* begin Text provided *

The worst part though is the simple need to tie all of this into backstory – where Blofeld is reduced to no more than a sibling rival of Bond with a petty vendetta. (This seems to be a characteristic problem of screenwriter John Logan’s work where his previous genre scripts for Star Trek: Nemesis (2002) and The Time Machine (2002) overwrote familiar stories/milieus with pointless back exposition and previously unknown family connections). Spectre could have been so much more than that but Blofeld befalls this maddening need of the origin story to shrink everything down to familial connections.

The other thing that has switched me off most of the Daniel Craig Bond films is that they have been rather dour and glum affairs that have sold out much of what makes the Bond films memorable in service of this moody internalised character-driven Bond. The super-villains, the action sequences, the girls, the gadgets have all been there, they’ve just been singularly undistinguished, while there has been almost nothing of the world-dominating schemes and fantastical content.

Spectre has action sequences but, as Skyfall demonstrated, they are not Sam Mendes’s forte. The ones here – the fight in and around a helicopter above a crowd in Mexico City, a car chase through Rome, a plane skiing down a mountainside with its wings sheared off – seem perfunctorily okay but you cannot help but feel that someone like John Glen in his heyday would have delivered them as showcapping set-pieces. The fight in the train was memorably conducted in From Russia with Love (1963) and then repeated in Live and Let Die and The Spy Who Loved Me (1977) and there is nothing new when it is offered up again here.

Lea Seydoux as Madeline Swann in Spectre (2015)

* end Text provided *

### Description of the task
Answer these questions using the Spectre review above.
1. Which two earlier genre scripts by John Logan does the review name?
2. Which action sequence in Spectre takes place in Rome?
3. In which film was the fight in the train memorably conducted?

* begin Data lines *

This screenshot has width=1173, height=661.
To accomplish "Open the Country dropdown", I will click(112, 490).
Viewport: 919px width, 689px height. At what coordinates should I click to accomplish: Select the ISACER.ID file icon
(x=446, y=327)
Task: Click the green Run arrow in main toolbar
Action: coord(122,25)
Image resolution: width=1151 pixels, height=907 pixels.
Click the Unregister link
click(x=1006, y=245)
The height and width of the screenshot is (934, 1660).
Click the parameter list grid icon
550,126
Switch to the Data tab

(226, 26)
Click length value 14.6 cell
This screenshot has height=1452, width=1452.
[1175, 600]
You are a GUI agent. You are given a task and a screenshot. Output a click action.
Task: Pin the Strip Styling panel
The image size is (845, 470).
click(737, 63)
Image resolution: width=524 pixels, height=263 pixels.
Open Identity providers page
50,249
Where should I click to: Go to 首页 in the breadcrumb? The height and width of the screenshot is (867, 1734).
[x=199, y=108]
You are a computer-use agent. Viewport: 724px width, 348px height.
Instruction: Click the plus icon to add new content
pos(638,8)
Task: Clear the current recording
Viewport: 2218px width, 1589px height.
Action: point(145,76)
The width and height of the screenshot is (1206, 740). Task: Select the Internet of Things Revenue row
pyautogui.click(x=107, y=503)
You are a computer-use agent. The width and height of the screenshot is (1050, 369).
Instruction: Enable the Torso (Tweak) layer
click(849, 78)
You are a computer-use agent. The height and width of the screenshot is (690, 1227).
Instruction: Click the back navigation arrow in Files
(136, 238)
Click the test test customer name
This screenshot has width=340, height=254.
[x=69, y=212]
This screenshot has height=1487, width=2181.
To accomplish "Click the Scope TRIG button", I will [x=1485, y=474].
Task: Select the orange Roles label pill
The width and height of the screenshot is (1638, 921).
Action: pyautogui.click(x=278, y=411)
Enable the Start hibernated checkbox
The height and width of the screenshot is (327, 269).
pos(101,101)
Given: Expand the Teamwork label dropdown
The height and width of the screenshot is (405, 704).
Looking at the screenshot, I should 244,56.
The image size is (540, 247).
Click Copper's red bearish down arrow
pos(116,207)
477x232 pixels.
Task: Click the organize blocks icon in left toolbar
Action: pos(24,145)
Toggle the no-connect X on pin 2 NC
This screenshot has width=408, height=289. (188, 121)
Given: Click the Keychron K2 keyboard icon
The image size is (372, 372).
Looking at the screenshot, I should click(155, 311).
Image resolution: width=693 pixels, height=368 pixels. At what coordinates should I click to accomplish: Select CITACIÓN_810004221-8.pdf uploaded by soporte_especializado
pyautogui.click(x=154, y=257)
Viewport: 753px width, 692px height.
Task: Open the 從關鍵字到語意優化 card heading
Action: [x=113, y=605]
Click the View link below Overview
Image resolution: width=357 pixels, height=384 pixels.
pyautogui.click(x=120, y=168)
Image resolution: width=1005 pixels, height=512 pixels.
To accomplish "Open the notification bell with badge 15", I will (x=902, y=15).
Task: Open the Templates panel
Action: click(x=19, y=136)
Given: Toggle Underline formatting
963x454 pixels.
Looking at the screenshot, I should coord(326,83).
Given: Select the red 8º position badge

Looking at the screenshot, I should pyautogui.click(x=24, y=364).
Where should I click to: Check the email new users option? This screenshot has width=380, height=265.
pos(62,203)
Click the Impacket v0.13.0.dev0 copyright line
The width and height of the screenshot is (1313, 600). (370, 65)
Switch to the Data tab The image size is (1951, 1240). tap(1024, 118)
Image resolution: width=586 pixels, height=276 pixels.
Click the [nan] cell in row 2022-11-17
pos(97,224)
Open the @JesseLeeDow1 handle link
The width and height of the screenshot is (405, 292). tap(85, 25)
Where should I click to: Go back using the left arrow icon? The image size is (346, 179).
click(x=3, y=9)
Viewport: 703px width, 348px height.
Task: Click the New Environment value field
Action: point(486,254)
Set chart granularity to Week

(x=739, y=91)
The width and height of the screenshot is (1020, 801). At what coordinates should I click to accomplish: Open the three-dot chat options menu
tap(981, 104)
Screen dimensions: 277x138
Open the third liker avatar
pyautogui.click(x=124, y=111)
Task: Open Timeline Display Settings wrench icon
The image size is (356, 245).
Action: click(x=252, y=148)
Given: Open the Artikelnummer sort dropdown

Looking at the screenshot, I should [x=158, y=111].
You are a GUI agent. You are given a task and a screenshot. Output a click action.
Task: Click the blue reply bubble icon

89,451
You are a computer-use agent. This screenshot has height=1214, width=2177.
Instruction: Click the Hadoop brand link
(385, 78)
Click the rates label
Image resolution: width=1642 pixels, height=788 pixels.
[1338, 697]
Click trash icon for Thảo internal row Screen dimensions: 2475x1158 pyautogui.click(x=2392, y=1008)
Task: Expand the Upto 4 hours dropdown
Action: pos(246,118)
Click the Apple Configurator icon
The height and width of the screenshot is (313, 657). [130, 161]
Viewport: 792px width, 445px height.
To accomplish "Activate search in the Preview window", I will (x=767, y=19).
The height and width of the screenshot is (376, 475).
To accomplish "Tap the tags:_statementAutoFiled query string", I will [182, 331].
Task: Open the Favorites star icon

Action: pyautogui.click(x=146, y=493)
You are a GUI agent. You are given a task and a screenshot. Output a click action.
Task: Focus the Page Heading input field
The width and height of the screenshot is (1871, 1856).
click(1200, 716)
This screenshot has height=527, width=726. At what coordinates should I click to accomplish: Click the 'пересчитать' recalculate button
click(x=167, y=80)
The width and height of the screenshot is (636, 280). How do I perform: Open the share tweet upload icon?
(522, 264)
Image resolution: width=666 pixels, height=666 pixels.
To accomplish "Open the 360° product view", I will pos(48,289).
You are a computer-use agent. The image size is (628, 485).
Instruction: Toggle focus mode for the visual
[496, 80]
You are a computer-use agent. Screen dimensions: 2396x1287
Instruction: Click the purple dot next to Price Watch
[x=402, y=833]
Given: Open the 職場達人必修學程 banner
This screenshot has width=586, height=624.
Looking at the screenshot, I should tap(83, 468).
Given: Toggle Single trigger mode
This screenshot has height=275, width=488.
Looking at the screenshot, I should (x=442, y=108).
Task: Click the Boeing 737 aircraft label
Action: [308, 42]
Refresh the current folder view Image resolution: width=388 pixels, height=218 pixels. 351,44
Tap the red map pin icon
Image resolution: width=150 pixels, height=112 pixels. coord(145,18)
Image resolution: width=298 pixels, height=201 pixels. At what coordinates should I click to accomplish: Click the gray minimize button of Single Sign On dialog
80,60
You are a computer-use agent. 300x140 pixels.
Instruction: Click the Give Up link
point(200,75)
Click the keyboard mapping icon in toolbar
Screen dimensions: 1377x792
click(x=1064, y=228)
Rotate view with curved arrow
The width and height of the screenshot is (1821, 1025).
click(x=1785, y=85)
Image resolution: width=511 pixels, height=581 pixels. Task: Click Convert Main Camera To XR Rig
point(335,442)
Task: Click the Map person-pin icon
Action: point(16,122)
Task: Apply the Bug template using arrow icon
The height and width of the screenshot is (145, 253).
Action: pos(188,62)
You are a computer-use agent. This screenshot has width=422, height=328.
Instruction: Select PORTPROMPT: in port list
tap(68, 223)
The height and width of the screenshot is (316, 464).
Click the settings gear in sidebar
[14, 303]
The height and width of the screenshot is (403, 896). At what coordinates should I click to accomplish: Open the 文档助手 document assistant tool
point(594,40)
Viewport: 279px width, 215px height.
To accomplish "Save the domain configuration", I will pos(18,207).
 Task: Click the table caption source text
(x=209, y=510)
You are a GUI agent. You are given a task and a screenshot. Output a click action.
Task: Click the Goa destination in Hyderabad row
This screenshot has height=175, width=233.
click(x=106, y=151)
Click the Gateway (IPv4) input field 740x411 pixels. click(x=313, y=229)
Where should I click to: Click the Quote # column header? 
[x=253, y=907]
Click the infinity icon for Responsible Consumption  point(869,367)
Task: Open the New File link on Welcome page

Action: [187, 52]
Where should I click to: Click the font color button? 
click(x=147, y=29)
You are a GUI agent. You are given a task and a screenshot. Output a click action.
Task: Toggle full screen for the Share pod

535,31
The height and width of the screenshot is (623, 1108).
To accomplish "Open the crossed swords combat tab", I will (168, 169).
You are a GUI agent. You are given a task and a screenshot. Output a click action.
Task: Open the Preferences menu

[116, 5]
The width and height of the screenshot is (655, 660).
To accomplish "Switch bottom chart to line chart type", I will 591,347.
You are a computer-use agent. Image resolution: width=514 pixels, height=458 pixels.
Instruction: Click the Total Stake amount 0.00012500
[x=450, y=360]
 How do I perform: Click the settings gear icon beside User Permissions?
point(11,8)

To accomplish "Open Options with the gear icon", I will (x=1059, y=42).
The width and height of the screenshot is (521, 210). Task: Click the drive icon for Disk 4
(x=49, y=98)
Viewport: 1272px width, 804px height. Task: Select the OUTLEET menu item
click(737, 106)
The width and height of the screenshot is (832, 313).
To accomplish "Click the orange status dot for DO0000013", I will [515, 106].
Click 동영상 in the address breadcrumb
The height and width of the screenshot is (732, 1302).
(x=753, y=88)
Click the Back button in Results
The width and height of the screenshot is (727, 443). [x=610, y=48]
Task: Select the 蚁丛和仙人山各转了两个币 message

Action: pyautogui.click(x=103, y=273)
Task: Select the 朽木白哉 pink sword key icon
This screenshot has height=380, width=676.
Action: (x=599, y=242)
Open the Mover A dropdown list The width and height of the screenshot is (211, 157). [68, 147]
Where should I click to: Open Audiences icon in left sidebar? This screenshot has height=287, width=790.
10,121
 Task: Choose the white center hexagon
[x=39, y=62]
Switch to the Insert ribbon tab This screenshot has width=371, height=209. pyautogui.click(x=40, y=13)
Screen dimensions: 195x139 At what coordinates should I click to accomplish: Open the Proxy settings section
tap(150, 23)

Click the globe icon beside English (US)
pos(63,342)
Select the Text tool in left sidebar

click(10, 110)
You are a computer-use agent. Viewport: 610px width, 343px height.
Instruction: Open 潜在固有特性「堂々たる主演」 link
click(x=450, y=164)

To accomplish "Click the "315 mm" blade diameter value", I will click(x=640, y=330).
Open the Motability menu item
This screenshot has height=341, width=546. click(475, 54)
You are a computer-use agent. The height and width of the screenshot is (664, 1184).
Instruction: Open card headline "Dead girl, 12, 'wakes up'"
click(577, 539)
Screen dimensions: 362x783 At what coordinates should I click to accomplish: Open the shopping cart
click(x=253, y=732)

* end Data lines *

### Response to the task
1. Star Trek: Nemesis (2002) and The Time Machine (2002)
2. A car chase
3. From Russia with Love (1963)